### WHAT THE EXERCISE ASKS
Locate each line in the records containing "agent". Copy it.

Extracted data entries
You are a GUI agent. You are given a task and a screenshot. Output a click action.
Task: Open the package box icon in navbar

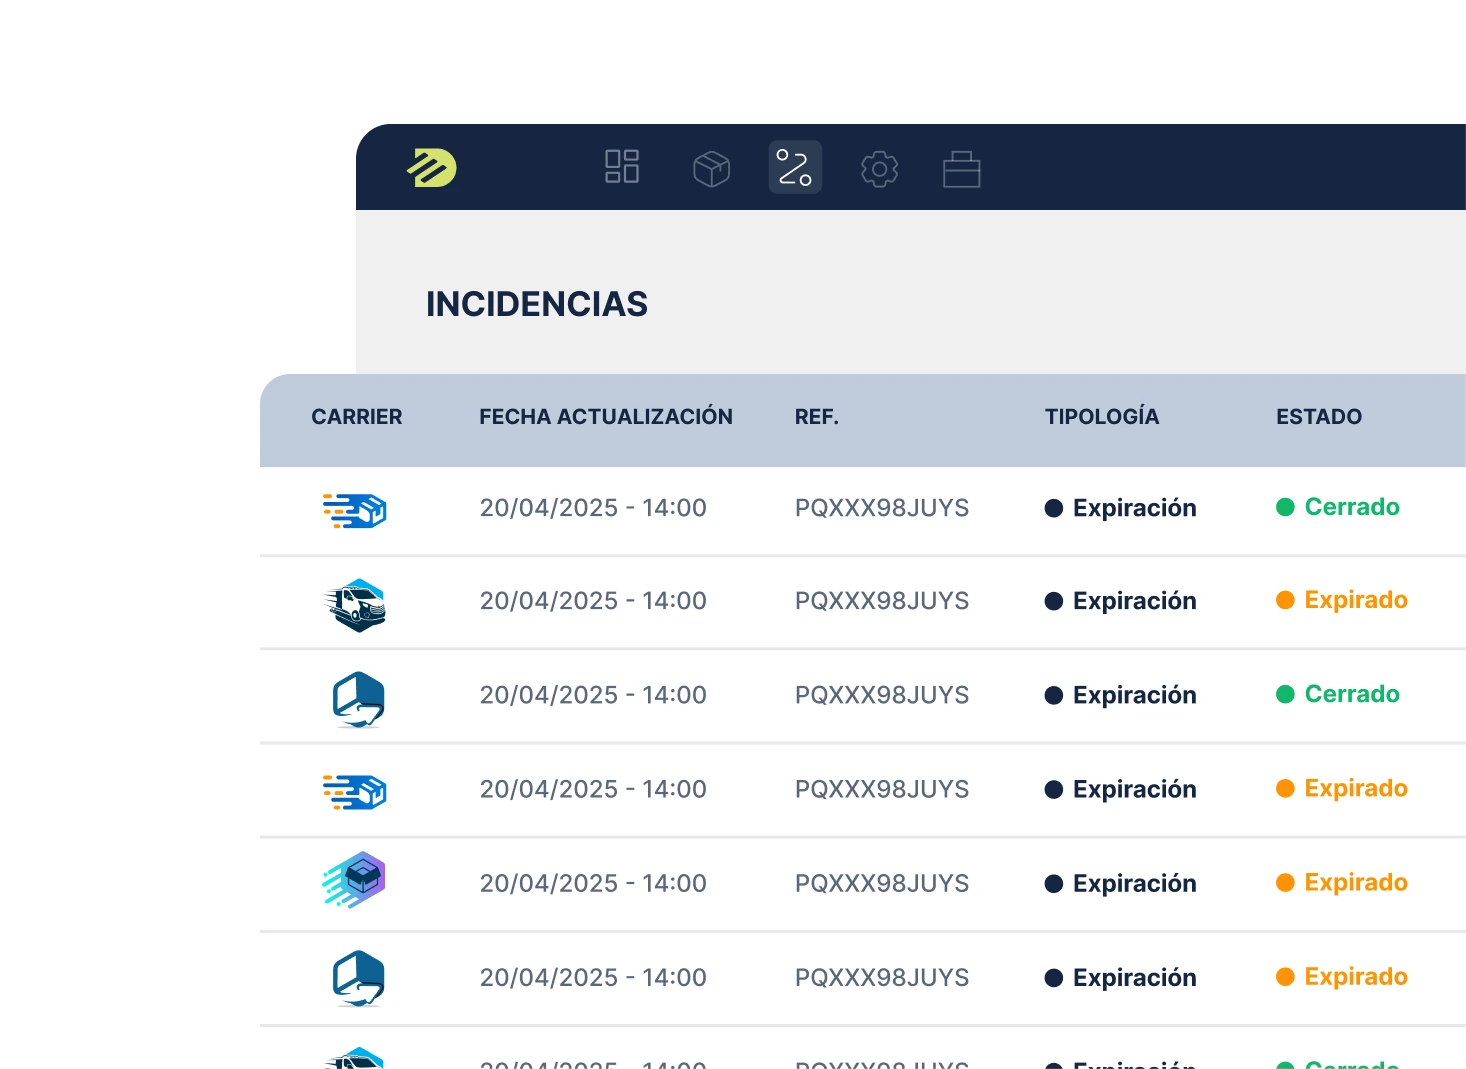[711, 168]
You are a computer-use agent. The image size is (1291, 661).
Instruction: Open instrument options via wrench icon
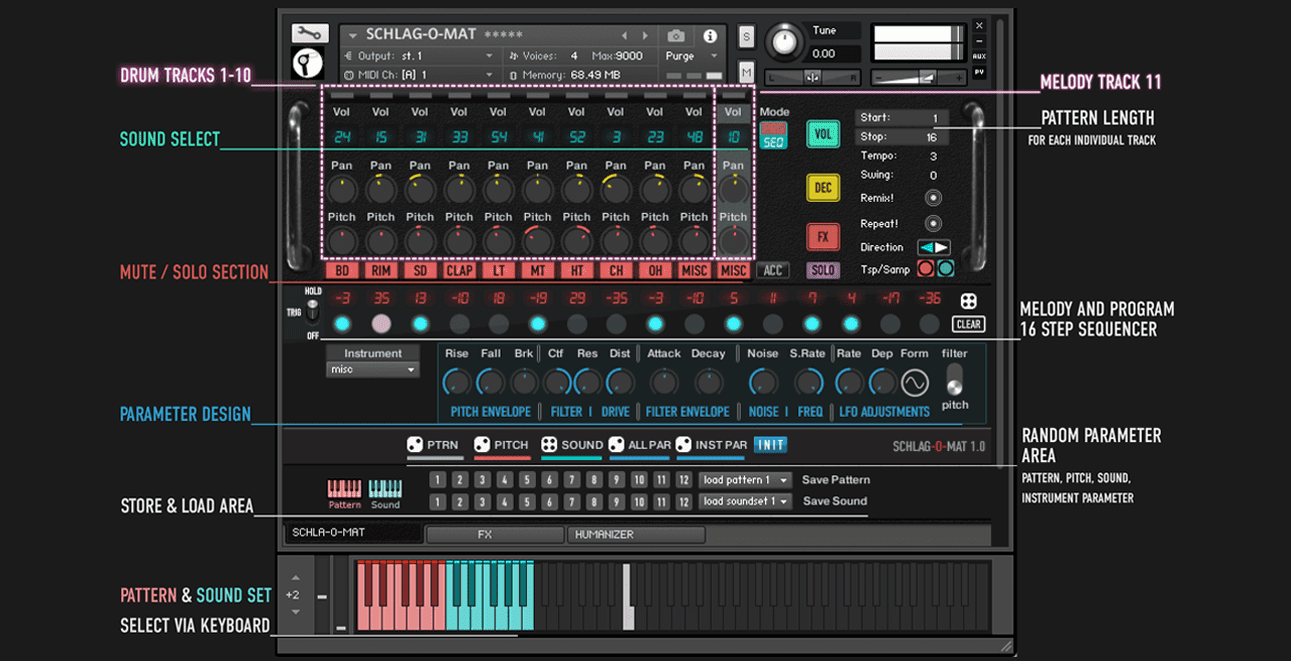(x=308, y=33)
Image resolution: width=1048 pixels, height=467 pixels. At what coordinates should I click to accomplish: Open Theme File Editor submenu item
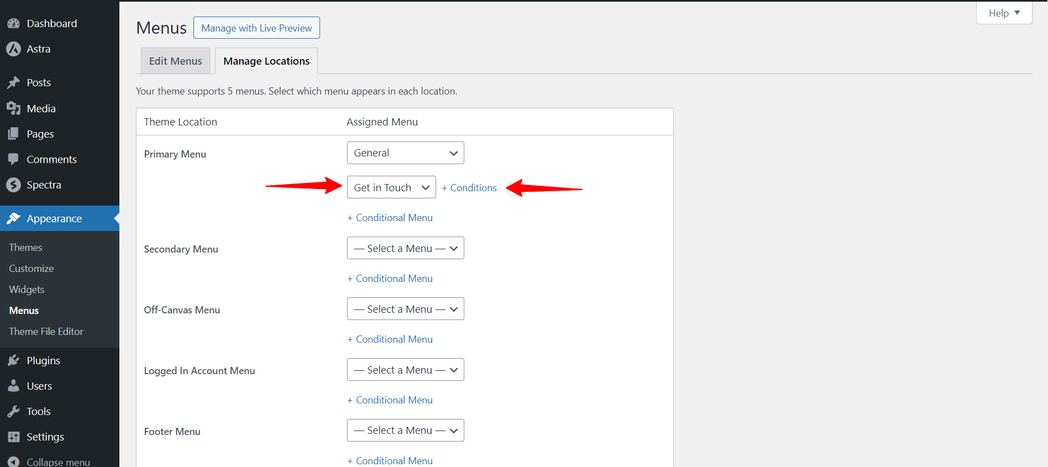pyautogui.click(x=46, y=331)
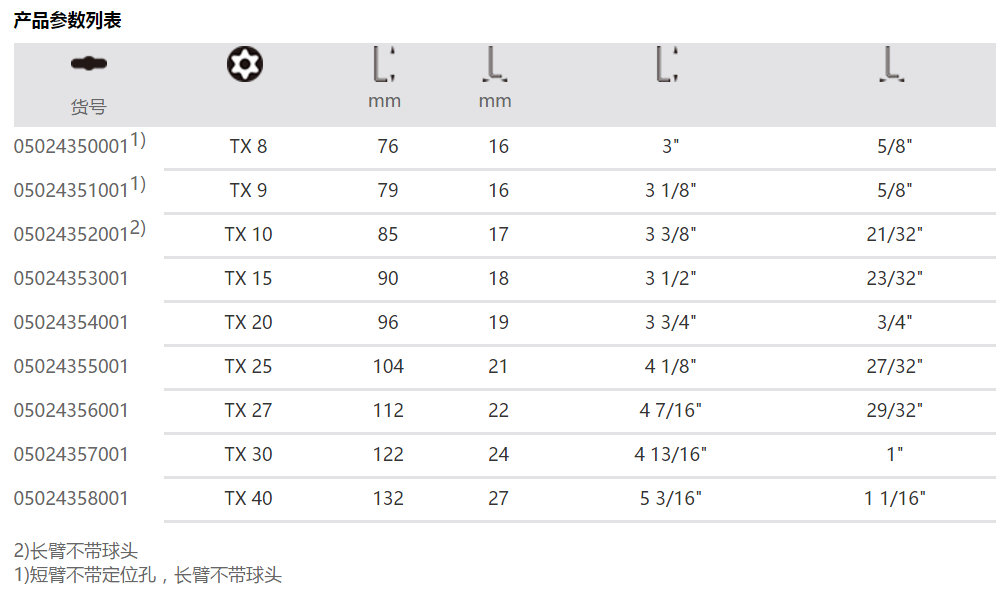Click footnote 2 about 长臂不带球头
Screen dimensions: 1007x594
pos(76,551)
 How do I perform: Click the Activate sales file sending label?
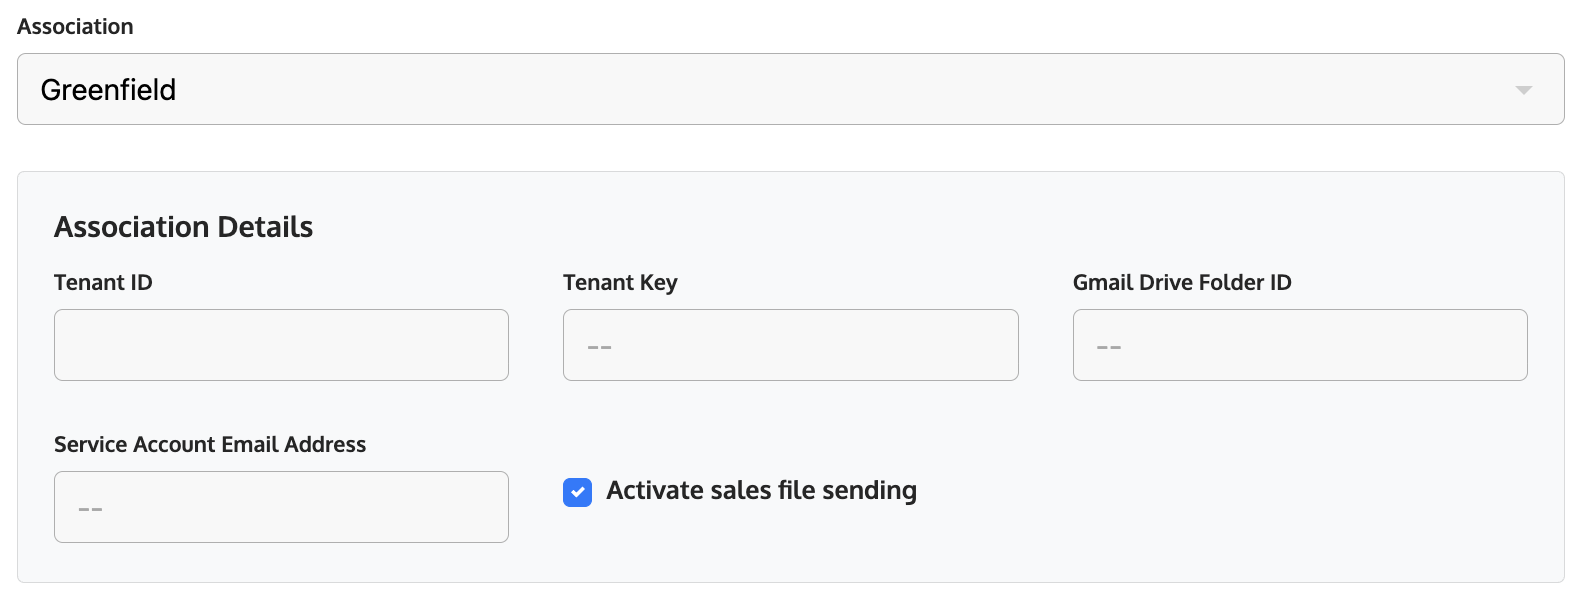tap(761, 491)
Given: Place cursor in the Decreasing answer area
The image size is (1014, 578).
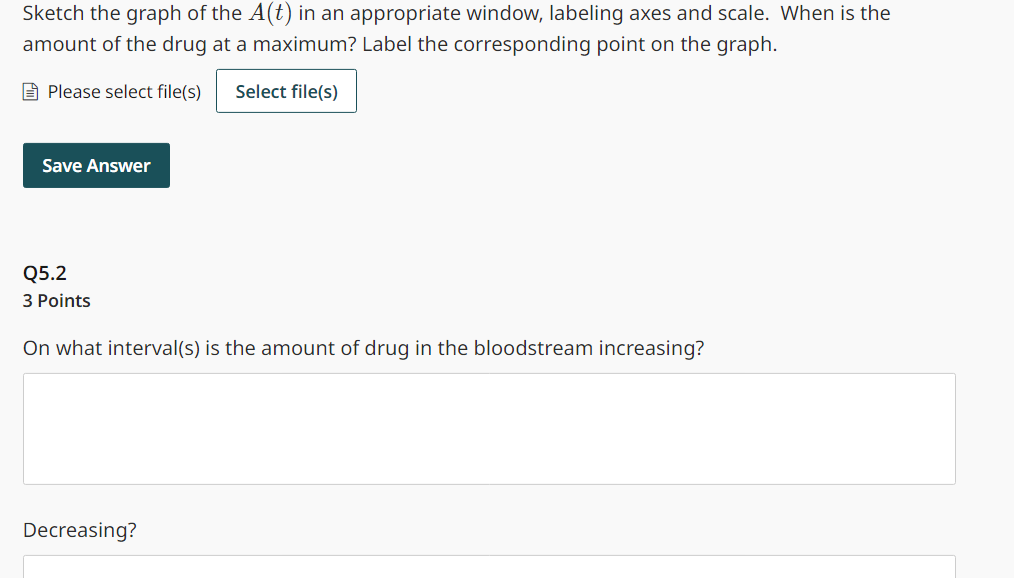Looking at the screenshot, I should pyautogui.click(x=489, y=568).
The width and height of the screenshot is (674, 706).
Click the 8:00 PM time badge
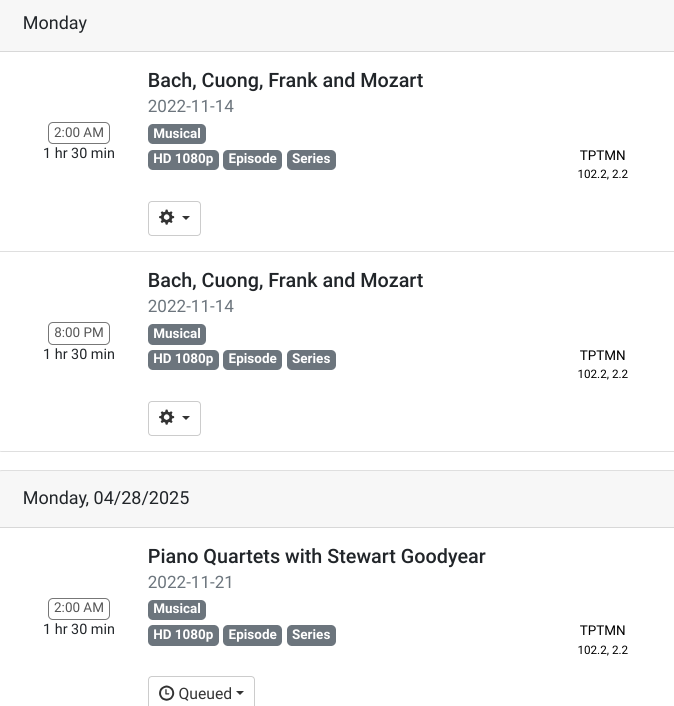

### SOLUTION
You are a GUI agent. You are given a task and a screenshot. Output a click action.
You are a computer-use agent. The image size is (1291, 661).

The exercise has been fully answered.